In Re Walker

588 A.2d 1058, 156 Vt. 639, 1991 Vt. LEXIS 39
CourtSupreme Court of Vermont
DecidedFebruary 11, 1991
Docket88-584
StatusPublished
Cited by23 cases

This text of 588 A.2d 1058 (In Re Walker) is published on Counsel Stack Legal Research, covering Supreme Court of Vermont primary law. Counsel Stack provides free access to over 12 million legal documents including statutes, case law, regulations, and constitutions.

Bluebook
In Re Walker, 588 A.2d 1058, 156 Vt. 639, 1991 Vt. LEXIS 39 (Vt. 1991).

Opinion

David and Linda Walker were granted a conditional use permit by the Waterbury Zoning Board of Adjustment to construct an office and light industrial building in the Route 100 district of Waterbury. On appeal by the Walkers’ neighbor, Peter Watts, the Washington Superior Court granted the permit after a de novo hearing. Peter Watts appeals and we affirm.

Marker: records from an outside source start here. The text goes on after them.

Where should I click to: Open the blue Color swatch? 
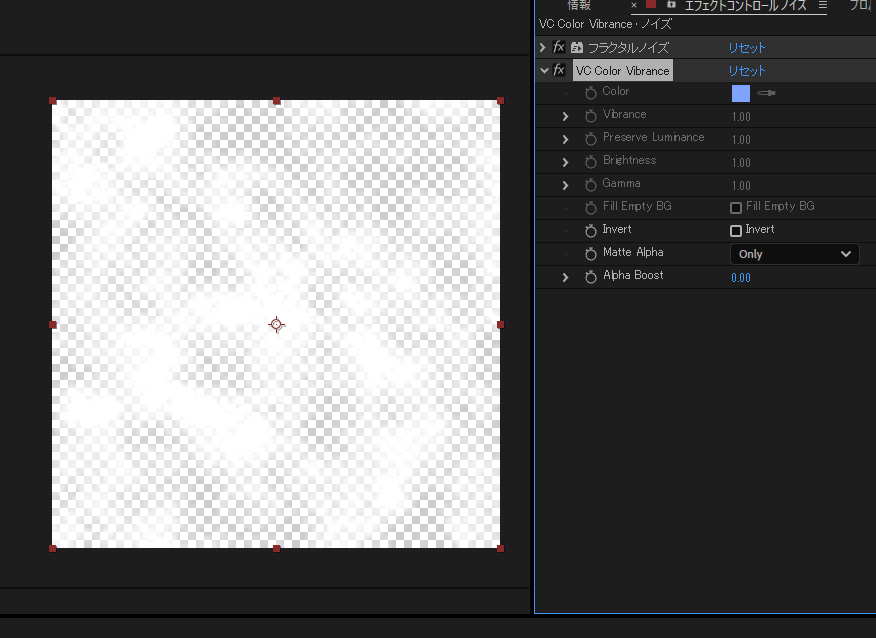point(740,93)
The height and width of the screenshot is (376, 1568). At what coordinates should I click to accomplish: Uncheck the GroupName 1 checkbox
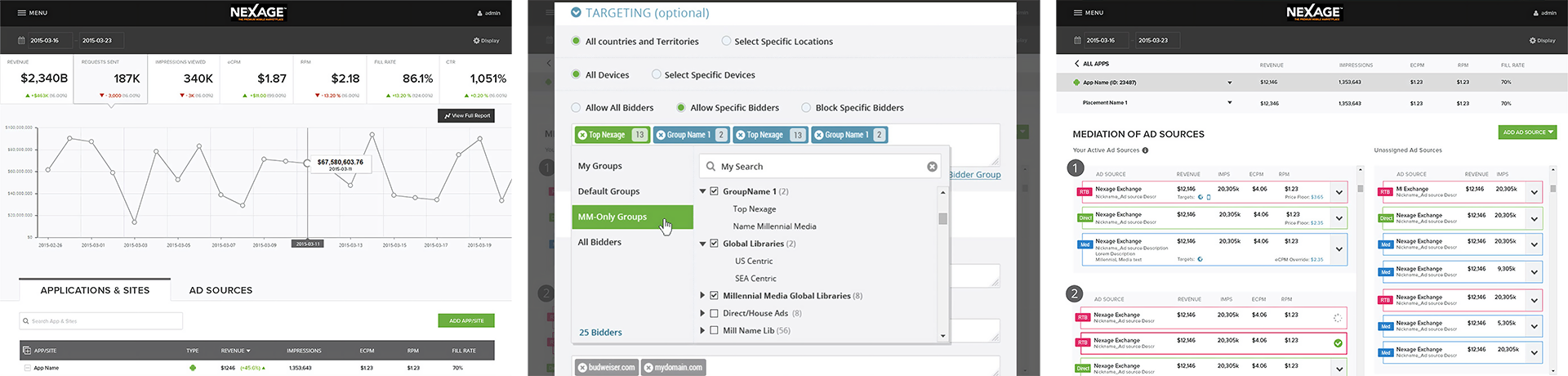click(714, 191)
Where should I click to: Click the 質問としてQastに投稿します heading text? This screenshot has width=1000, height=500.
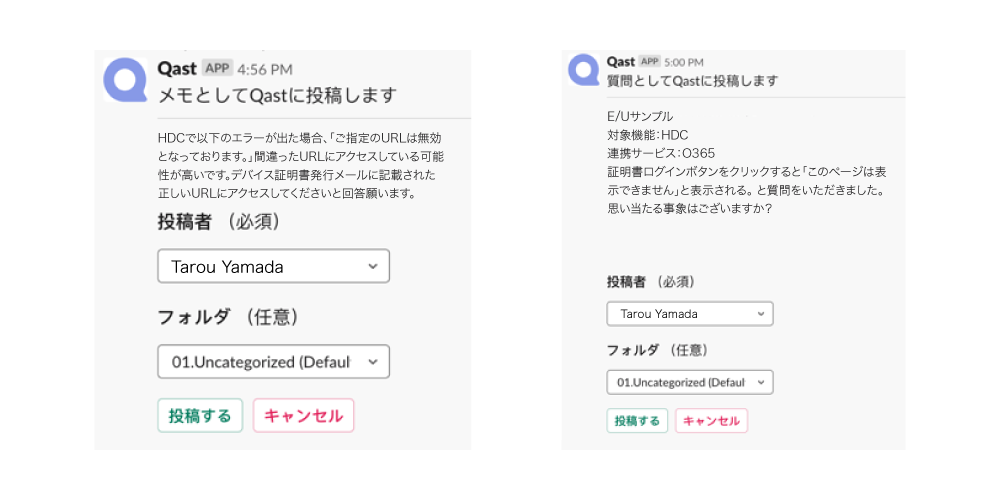pyautogui.click(x=693, y=81)
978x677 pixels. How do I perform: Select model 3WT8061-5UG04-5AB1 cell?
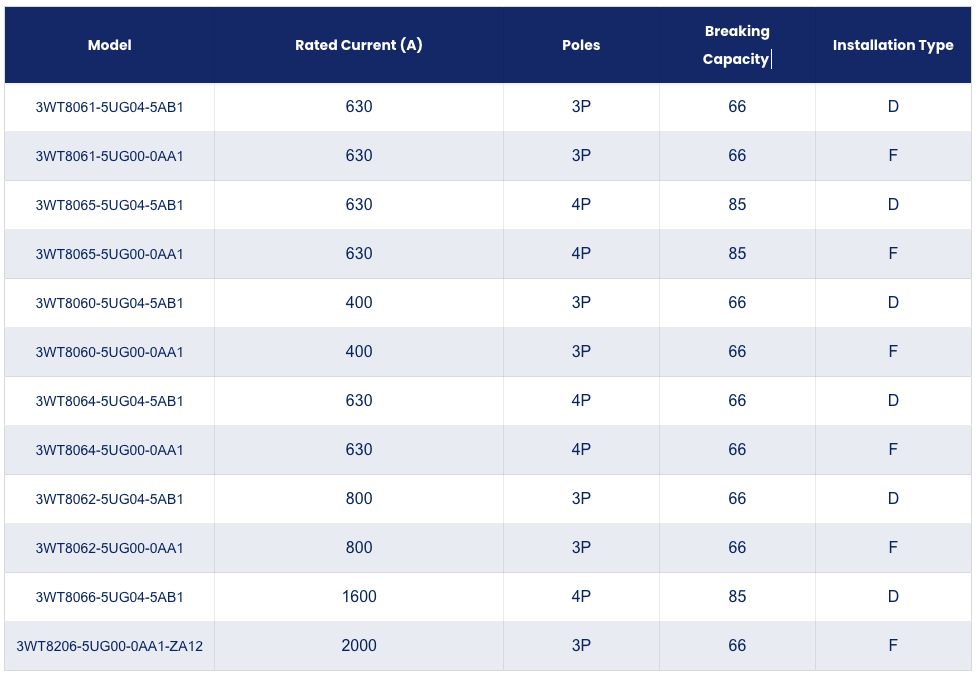pos(109,107)
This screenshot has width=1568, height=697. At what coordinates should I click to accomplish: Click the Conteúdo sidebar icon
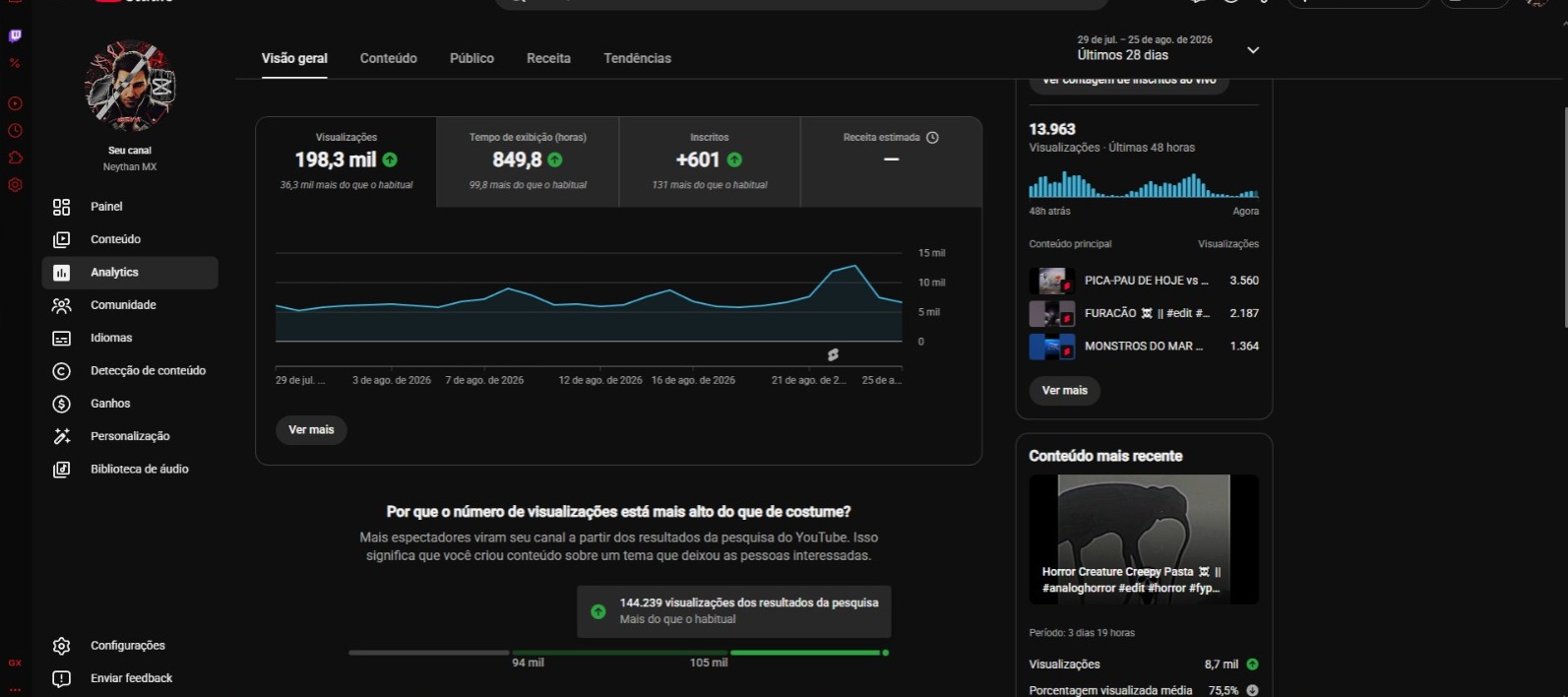61,239
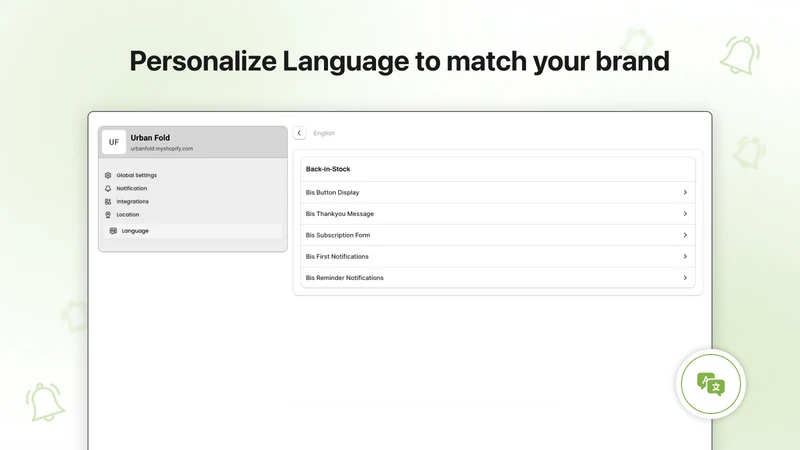Click the Global Settings gear icon

pos(108,175)
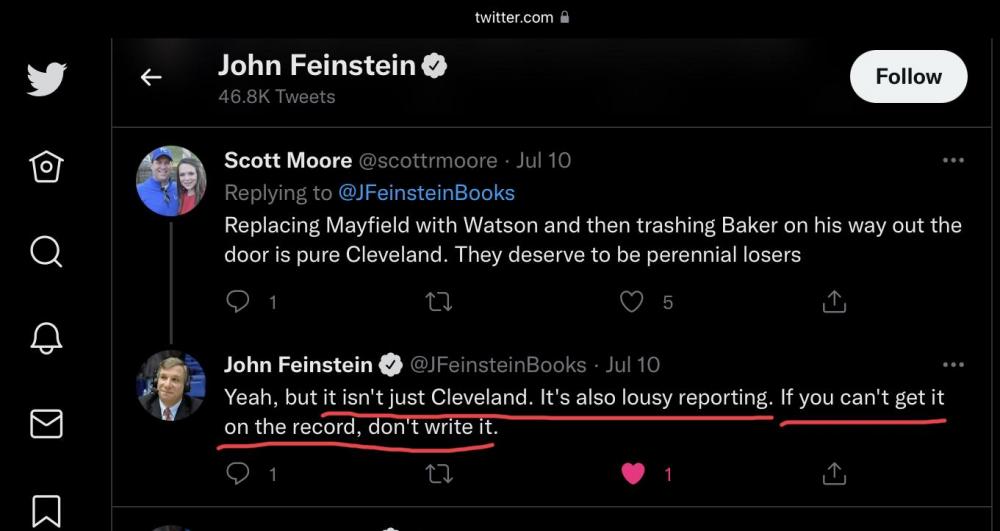Like Scott Moore's tweet

coord(631,301)
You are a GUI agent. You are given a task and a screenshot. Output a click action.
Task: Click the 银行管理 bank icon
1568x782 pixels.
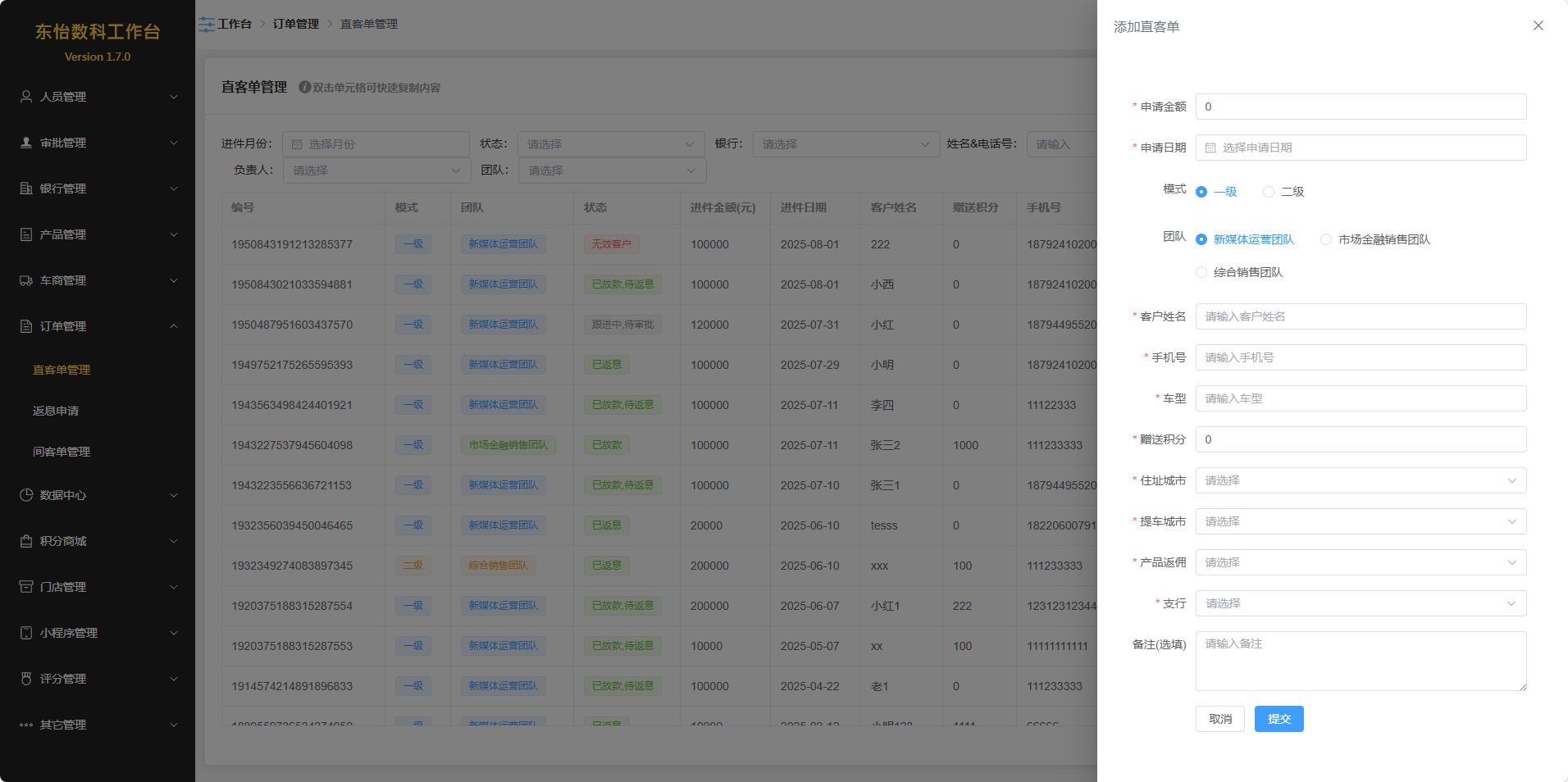point(26,189)
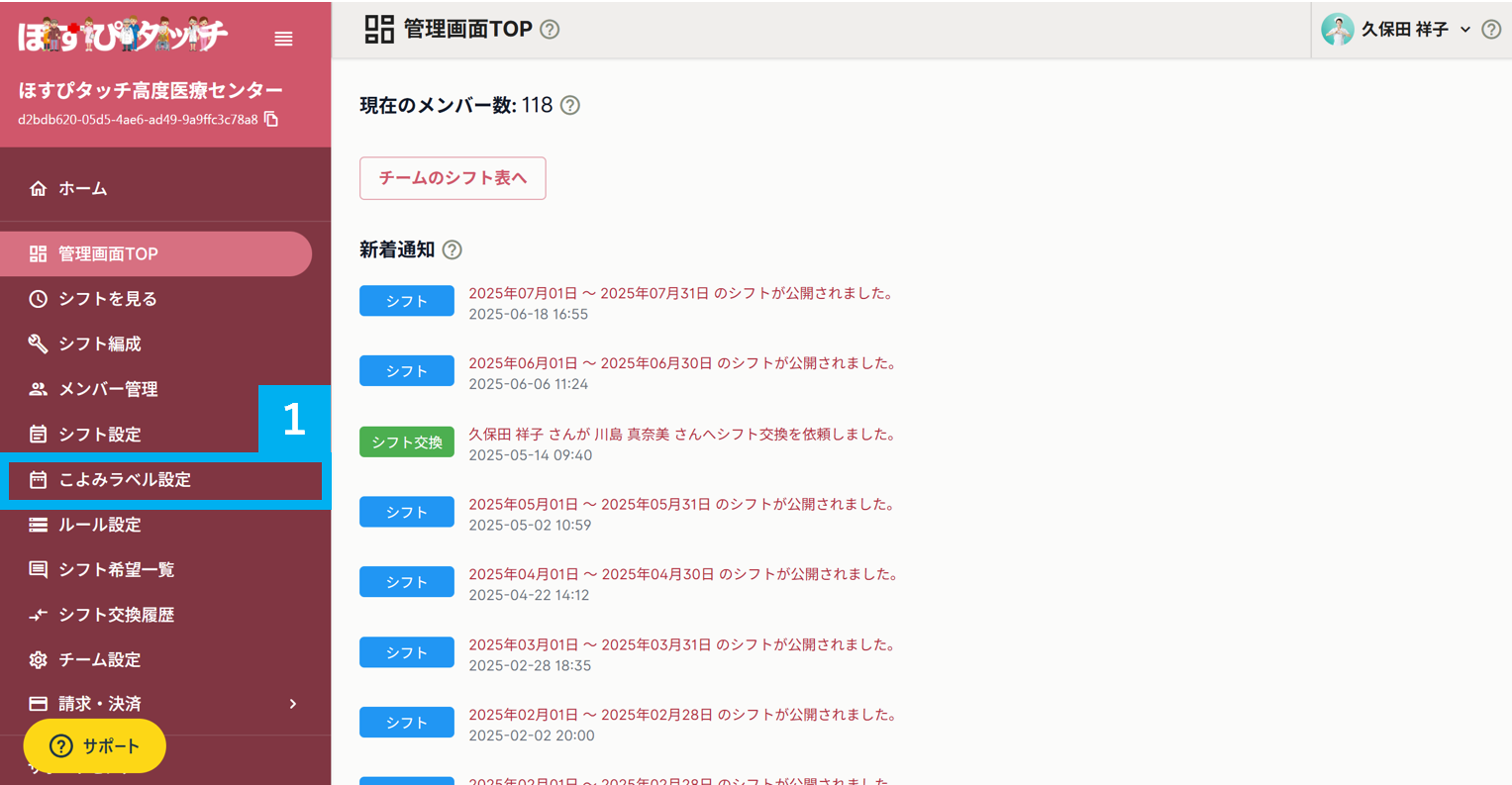
Task: Click the チームのシフト表へ button
Action: 453,178
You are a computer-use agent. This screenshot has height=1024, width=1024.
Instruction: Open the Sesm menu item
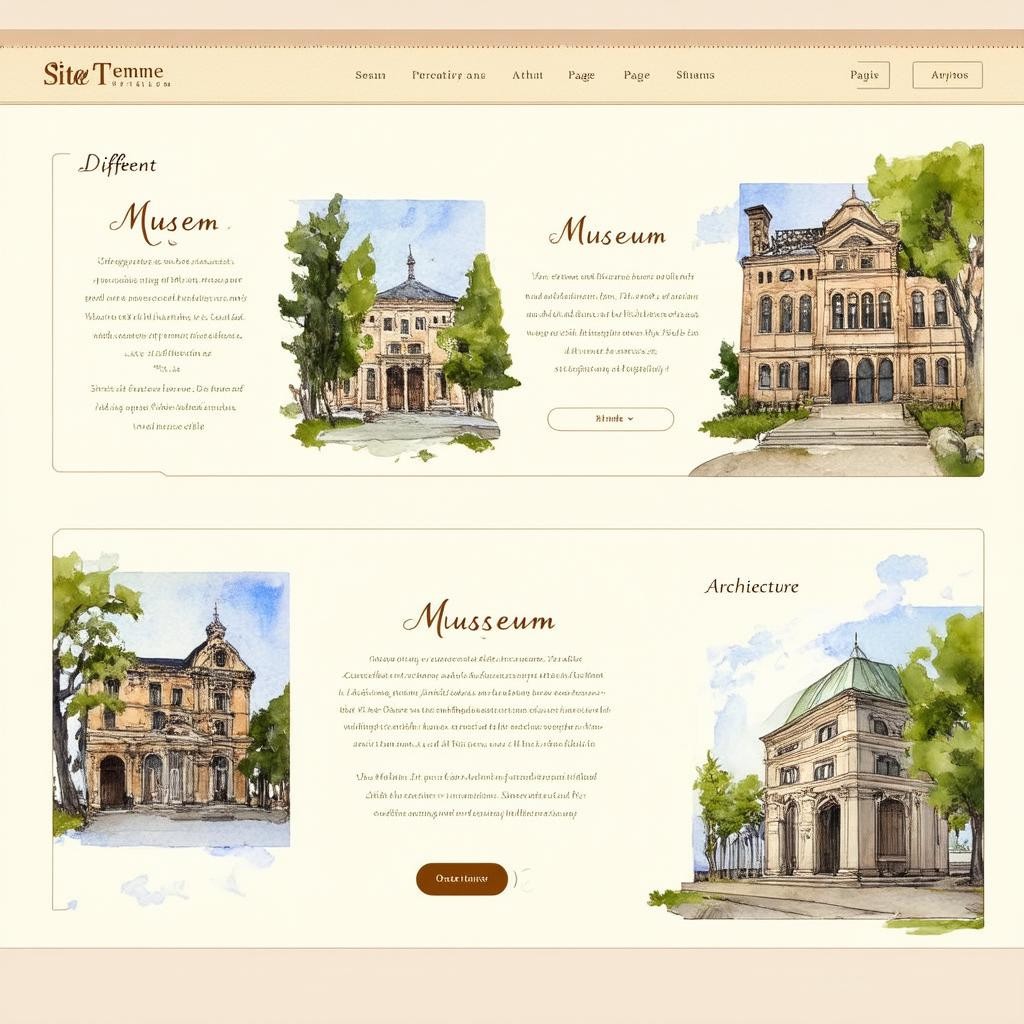click(370, 75)
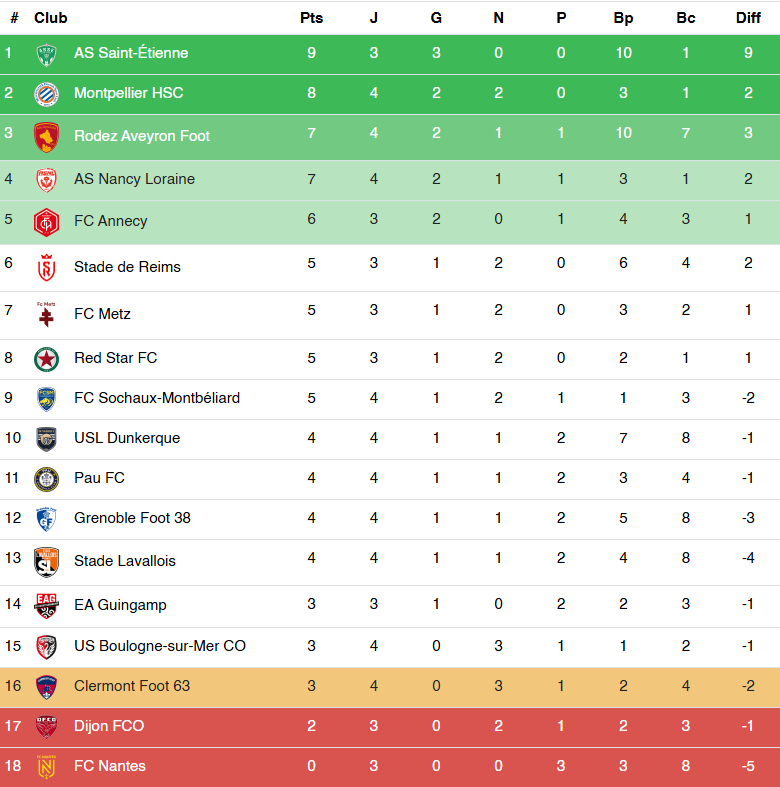Image resolution: width=780 pixels, height=787 pixels.
Task: Sort table by Diff column header
Action: tap(748, 18)
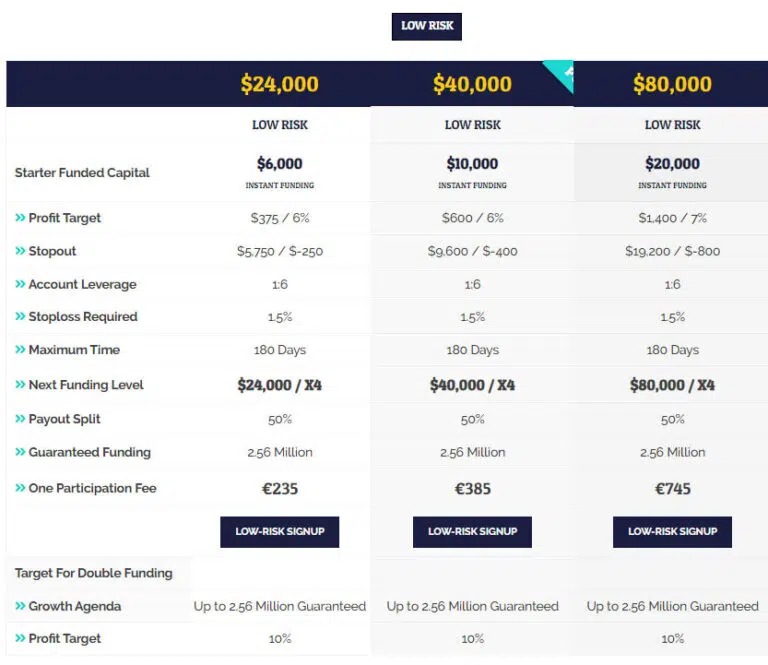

Appellant argues that since the Waterbury ordinance governing conditional uses fails to comply with 24 V.S.A. § 4407(2), the ordinance is invalid. Specifically, the ordinance contains no requirement that a proposed conditional use shall not adversely affect the utilization of renewable energy resources, a requirement added to the statute in 1980. See 24 V.S.A. § 4407(2). The failure of a municipal ordinance to enunciate the mandatory statutory requirements of § 4407(2) does not render the ordinance invalid. In re Duncan, 155 Vt. 402, 405, 584 A.2d 1140, 1142 (1990). A municipal ordinance must be read to include the statutory requirements of 24 V.S.A. § 4407(2), and those requirements will govern whether or not they are expressly set forth in the ordinance. In re White, 155 Vt. 612, 619, 587 A.2d 928,931-32 (1990). In In re White, the party challenging the ordinance did not contend that the trial court failed to follow the relevant statutory criteria. Id. Similarly, in this case, the trial court found that neither party raised the issue of the utilization of renewable energy resources. The failure of the Waterbury ordinance to include that requirement does not render the ordinance invalid.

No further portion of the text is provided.